Exercise brief:
Rewrite everything from the line containing "You are a GUI" down to the end of the data, changing "screenshot" to "screen image" and keeping all else the same. Leave the pictures out.

[Rows from a screen grounding dataset]
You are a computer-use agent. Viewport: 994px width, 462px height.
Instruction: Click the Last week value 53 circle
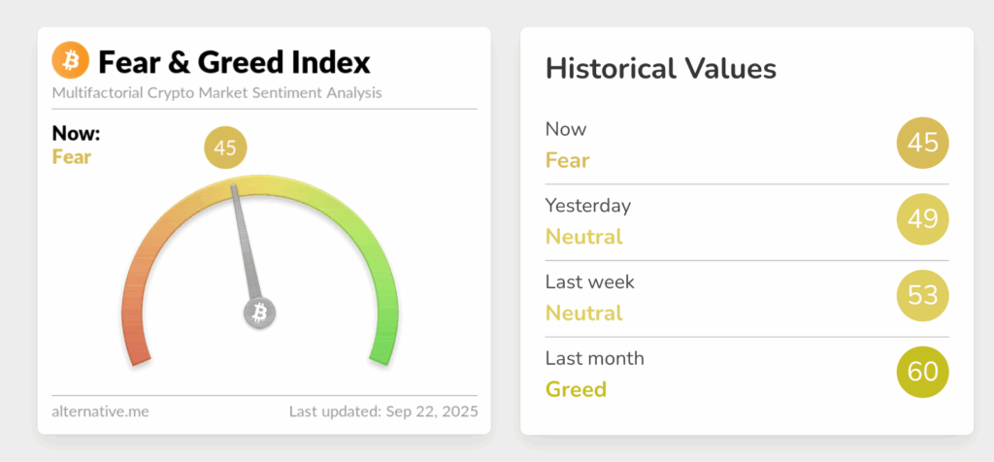click(x=922, y=295)
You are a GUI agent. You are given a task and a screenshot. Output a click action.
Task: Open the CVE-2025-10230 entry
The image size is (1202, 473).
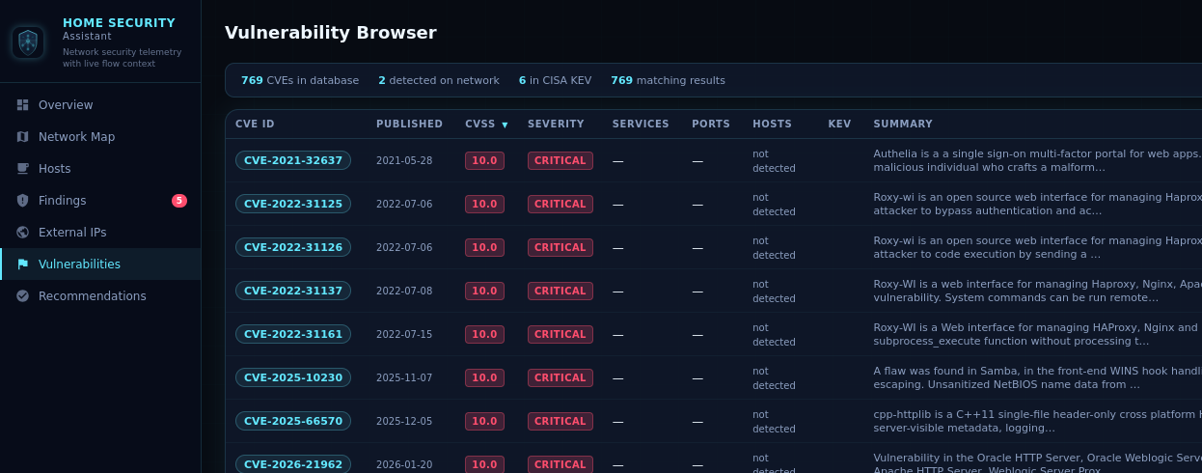[x=293, y=377]
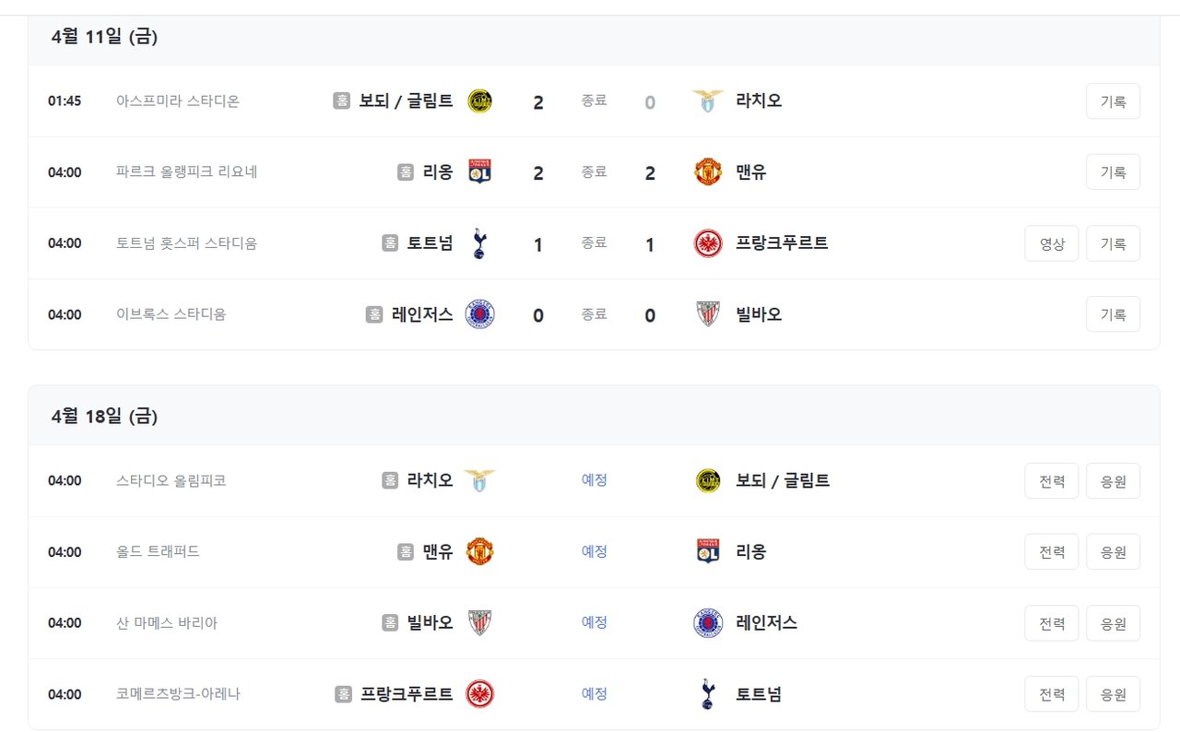Watch 영상 for the Tottenham vs Frankfurt match
Screen dimensions: 1180x732
pos(1052,243)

Exercise answer:
You are a GUI agent. You are given a task and a screen image. Output a click action.
Task: Open the CVE-2025-10230 entry
The image size is (1202, 473).
[x=293, y=377]
Watch 영상 for the Tottenham vs Frankfurt match
Screen dimensions: 1180x732
pos(1052,243)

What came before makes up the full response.